Problem to work on: Return all records exactly. Nothing may be added.

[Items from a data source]
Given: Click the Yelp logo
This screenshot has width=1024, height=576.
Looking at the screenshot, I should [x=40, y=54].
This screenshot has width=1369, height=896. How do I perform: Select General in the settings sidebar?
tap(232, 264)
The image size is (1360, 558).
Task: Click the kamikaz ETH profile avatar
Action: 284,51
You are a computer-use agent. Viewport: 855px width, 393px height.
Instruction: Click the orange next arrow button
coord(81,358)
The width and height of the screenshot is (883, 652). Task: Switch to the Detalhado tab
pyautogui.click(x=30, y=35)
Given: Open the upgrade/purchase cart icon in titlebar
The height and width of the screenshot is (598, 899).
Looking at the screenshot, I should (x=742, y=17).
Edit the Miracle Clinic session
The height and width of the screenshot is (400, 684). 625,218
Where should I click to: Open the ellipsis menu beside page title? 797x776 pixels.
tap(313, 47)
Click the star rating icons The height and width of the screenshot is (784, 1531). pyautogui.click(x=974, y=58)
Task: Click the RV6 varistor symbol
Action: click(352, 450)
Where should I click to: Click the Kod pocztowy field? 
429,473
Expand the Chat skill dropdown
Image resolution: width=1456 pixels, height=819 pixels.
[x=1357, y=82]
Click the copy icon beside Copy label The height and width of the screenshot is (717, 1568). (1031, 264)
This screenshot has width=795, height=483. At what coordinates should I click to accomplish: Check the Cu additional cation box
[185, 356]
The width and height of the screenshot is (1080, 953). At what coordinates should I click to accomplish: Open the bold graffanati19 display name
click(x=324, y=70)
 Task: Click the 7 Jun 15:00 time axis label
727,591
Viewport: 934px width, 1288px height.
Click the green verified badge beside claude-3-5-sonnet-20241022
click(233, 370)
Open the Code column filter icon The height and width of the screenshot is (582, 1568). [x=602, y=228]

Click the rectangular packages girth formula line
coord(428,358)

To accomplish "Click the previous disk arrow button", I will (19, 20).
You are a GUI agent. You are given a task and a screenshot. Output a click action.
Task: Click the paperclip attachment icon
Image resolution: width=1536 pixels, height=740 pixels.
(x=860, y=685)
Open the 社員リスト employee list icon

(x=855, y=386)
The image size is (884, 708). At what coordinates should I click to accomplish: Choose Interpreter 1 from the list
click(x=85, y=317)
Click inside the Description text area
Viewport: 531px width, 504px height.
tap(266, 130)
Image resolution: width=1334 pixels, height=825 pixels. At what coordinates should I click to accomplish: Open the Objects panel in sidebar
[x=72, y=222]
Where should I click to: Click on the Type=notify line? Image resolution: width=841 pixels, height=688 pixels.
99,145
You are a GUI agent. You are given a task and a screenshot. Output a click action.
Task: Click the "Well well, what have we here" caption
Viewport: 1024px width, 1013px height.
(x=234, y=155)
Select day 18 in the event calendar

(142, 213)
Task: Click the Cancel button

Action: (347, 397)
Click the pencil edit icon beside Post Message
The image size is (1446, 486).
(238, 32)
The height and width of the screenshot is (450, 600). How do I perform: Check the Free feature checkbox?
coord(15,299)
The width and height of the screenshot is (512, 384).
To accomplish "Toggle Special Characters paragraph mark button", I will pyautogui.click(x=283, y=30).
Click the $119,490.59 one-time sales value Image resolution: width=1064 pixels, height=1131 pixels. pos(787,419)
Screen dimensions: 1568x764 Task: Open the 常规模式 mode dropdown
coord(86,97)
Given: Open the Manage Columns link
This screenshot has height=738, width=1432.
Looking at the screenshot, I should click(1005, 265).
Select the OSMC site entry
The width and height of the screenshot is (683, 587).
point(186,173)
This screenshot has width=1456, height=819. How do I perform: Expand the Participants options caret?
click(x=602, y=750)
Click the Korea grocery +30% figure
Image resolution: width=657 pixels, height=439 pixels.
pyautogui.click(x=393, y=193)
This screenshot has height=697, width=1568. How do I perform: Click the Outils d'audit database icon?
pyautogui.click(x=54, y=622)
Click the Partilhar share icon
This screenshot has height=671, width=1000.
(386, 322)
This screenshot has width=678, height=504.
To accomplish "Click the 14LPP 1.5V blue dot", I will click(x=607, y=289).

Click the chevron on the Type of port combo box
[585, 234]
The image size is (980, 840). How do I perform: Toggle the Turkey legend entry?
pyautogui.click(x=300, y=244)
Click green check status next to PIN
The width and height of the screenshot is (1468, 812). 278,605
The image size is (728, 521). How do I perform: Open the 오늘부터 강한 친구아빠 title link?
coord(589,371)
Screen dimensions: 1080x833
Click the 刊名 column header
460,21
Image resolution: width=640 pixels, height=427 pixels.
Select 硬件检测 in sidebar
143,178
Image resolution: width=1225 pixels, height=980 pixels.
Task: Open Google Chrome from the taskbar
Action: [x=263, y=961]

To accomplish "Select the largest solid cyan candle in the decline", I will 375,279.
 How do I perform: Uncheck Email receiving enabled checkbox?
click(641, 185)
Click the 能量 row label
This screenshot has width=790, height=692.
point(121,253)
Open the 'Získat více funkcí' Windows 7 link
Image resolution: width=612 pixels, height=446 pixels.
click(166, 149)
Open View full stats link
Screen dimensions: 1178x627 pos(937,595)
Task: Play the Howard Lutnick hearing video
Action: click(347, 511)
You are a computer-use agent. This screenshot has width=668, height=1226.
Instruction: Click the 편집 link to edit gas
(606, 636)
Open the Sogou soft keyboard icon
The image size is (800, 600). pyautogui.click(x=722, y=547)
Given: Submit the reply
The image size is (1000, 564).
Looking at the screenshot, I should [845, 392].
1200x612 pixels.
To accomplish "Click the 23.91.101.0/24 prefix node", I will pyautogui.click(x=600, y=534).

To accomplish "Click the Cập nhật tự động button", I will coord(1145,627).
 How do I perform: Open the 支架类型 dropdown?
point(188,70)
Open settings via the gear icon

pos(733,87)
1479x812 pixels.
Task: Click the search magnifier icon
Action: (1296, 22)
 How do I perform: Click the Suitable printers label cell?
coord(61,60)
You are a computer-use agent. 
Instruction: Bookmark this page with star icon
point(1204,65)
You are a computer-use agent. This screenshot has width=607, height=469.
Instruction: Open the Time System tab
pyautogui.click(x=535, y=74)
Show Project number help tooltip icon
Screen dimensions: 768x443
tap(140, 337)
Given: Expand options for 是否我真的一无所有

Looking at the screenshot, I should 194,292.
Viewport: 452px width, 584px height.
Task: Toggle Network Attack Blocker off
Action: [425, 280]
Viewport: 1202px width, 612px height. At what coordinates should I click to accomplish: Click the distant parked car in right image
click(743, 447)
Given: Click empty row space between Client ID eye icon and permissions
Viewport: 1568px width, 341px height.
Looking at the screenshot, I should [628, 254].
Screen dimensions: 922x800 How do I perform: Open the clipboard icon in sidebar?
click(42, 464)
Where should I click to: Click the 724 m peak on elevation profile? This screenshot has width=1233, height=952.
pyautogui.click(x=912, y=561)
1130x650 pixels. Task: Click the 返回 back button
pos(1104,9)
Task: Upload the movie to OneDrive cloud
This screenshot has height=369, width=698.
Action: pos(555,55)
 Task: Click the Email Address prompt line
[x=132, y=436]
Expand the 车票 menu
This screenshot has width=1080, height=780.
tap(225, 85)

Exercise result:
Given: Click the Yelp logo
This screenshot has width=1024, height=576.
Looking at the screenshot, I should [x=40, y=54].
This screenshot has width=1369, height=896. How do I perform: Select General in the settings sidebar?
tap(232, 264)
The image size is (1360, 558).
Task: Click the kamikaz ETH profile avatar
Action: 284,51
You are a computer-use agent. Viewport: 855px width, 393px height.
Instruction: Click the orange next arrow button
coord(81,358)
The width and height of the screenshot is (883, 652). Task: Switch to the Detalhado tab
pyautogui.click(x=30, y=35)
Given: Open the upgrade/purchase cart icon in titlebar
The height and width of the screenshot is (598, 899).
Looking at the screenshot, I should (x=742, y=17).
Edit the Miracle Clinic session
The height and width of the screenshot is (400, 684). 625,218
Where should I click to: Open the ellipsis menu beside page title? 797x776 pixels.
tap(313, 47)
Click the star rating icons The height and width of the screenshot is (784, 1531). pyautogui.click(x=974, y=58)
Task: Click the RV6 varistor symbol
Action: click(352, 450)
Where should I click to: Click the Kod pocztowy field? 
429,473
Expand the Chat skill dropdown
Image resolution: width=1456 pixels, height=819 pixels.
[x=1357, y=82]
Click the copy icon beside Copy label The height and width of the screenshot is (717, 1568). (1031, 264)
This screenshot has width=795, height=483. At what coordinates should I click to accomplish: Check the Cu additional cation box
[185, 356]
The width and height of the screenshot is (1080, 953). At what coordinates should I click to accomplish: Open the bold graffanati19 display name
click(x=324, y=70)
 Task: Click the 7 Jun 15:00 time axis label
727,591
Viewport: 934px width, 1288px height.
Click the green verified badge beside claude-3-5-sonnet-20241022
click(233, 370)
Open the Code column filter icon The height and width of the screenshot is (582, 1568). [x=602, y=228]

Click the rectangular packages girth formula line
coord(428,358)

To accomplish "Click the previous disk arrow button", I will (19, 20).
You are a GUI agent. You are given a task and a screenshot. Output a click action.
Task: Click the paperclip attachment icon
Image resolution: width=1536 pixels, height=740 pixels.
(x=860, y=685)
Open the 社員リスト employee list icon

(x=855, y=386)
The image size is (884, 708). At what coordinates should I click to accomplish: Choose Interpreter 1 from the list
click(x=85, y=317)
Click inside the Description text area
Viewport: 531px width, 504px height.
tap(266, 130)
Image resolution: width=1334 pixels, height=825 pixels. At what coordinates should I click to accomplish: Open the Objects panel in sidebar
[x=72, y=222]
Where should I click to: Click on the Type=notify line? Image resolution: width=841 pixels, height=688 pixels.
99,145
You are a GUI agent. You are given a task and a screenshot. Output a click action.
Task: Click the "Well well, what have we here" caption
Viewport: 1024px width, 1013px height.
(x=234, y=155)
Select day 18 in the event calendar

(142, 213)
Task: Click the Cancel button

Action: (347, 397)
Click the pencil edit icon beside Post Message
The image size is (1446, 486).
(238, 32)
The height and width of the screenshot is (450, 600). How do I perform: Check the Free feature checkbox?
coord(15,299)
The width and height of the screenshot is (512, 384).
To accomplish "Toggle Special Characters paragraph mark button", I will pyautogui.click(x=283, y=30).
Click the $119,490.59 one-time sales value Image resolution: width=1064 pixels, height=1131 pixels. pos(787,419)
Screen dimensions: 1568x764 Task: Open the 常规模式 mode dropdown
coord(86,97)
Given: Open the Manage Columns link
This screenshot has height=738, width=1432.
Looking at the screenshot, I should click(1005, 265).
Select the OSMC site entry
The width and height of the screenshot is (683, 587).
point(186,173)
This screenshot has width=1456, height=819. How do I perform: Expand the Participants options caret?
click(x=602, y=750)
Click the Korea grocery +30% figure
Image resolution: width=657 pixels, height=439 pixels.
pyautogui.click(x=393, y=193)
This screenshot has height=697, width=1568. How do I perform: Click the Outils d'audit database icon?
pyautogui.click(x=54, y=622)
Click the Partilhar share icon
This screenshot has height=671, width=1000.
(386, 322)
This screenshot has width=678, height=504.
To accomplish "Click the 14LPP 1.5V blue dot", I will click(x=607, y=289).

Click the chevron on the Type of port combo box
[585, 234]
The image size is (980, 840). How do I perform: Toggle the Turkey legend entry?
pyautogui.click(x=300, y=244)
Click green check status next to PIN
The width and height of the screenshot is (1468, 812). 278,605
The image size is (728, 521). How do I perform: Open the 오늘부터 강한 친구아빠 title link?
coord(589,371)
Screen dimensions: 1080x833
Click the 刊名 column header
460,21
Image resolution: width=640 pixels, height=427 pixels.
Select 硬件检测 in sidebar
143,178
Image resolution: width=1225 pixels, height=980 pixels.
Task: Open Google Chrome from the taskbar
Action: [x=263, y=961]

To accomplish "Select the largest solid cyan candle in the decline", I will 375,279.
 How do I perform: Uncheck Email receiving enabled checkbox?
click(641, 185)
Click the 能量 row label
This screenshot has width=790, height=692.
point(121,253)
Open the 'Získat více funkcí' Windows 7 link
Image resolution: width=612 pixels, height=446 pixels.
click(166, 149)
Open View full stats link
Screen dimensions: 1178x627 pos(937,595)
Task: Play the Howard Lutnick hearing video
Action: click(347, 511)
You are a computer-use agent. This screenshot has width=668, height=1226.
Instruction: Click the 편집 link to edit gas
(606, 636)
Open the Sogou soft keyboard icon
The image size is (800, 600). pyautogui.click(x=722, y=547)
Given: Submit the reply
The image size is (1000, 564).
Looking at the screenshot, I should [845, 392].
1200x612 pixels.
To accomplish "Click the 23.91.101.0/24 prefix node", I will pyautogui.click(x=600, y=534).

To accomplish "Click the Cập nhật tự động button", I will coord(1145,627).
 How do I perform: Open the 支架类型 dropdown?
point(188,70)
Open settings via the gear icon

pos(733,87)
1479x812 pixels.
Task: Click the search magnifier icon
Action: (1296, 22)
 How do I perform: Click the Suitable printers label cell?
coord(61,60)
You are a computer-use agent. 
Instruction: Bookmark this page with star icon
point(1204,65)
You are a computer-use agent. This screenshot has width=607, height=469.
Instruction: Open the Time System tab
pyautogui.click(x=535, y=74)
Show Project number help tooltip icon
Screen dimensions: 768x443
tap(140, 337)
Given: Expand options for 是否我真的一无所有

Looking at the screenshot, I should 194,292.
Viewport: 452px width, 584px height.
Task: Toggle Network Attack Blocker off
Action: [425, 280]
Viewport: 1202px width, 612px height. At what coordinates should I click to accomplish: Click the distant parked car in right image
click(743, 447)
Given: Click empty row space between Client ID eye icon and permissions
Viewport: 1568px width, 341px height.
Looking at the screenshot, I should [628, 254].
Screen dimensions: 922x800 How do I perform: Open the clipboard icon in sidebar?
click(42, 464)
Where should I click to: Click the 724 m peak on elevation profile? This screenshot has width=1233, height=952.
pyautogui.click(x=912, y=561)
1130x650 pixels. Task: Click the 返回 back button
pos(1104,9)
Task: Upload the movie to OneDrive cloud
This screenshot has height=369, width=698.
Action: pos(555,55)
 Task: Click the Email Address prompt line
[x=132, y=436]
Expand the 车票 menu
This screenshot has width=1080, height=780.
tap(225, 85)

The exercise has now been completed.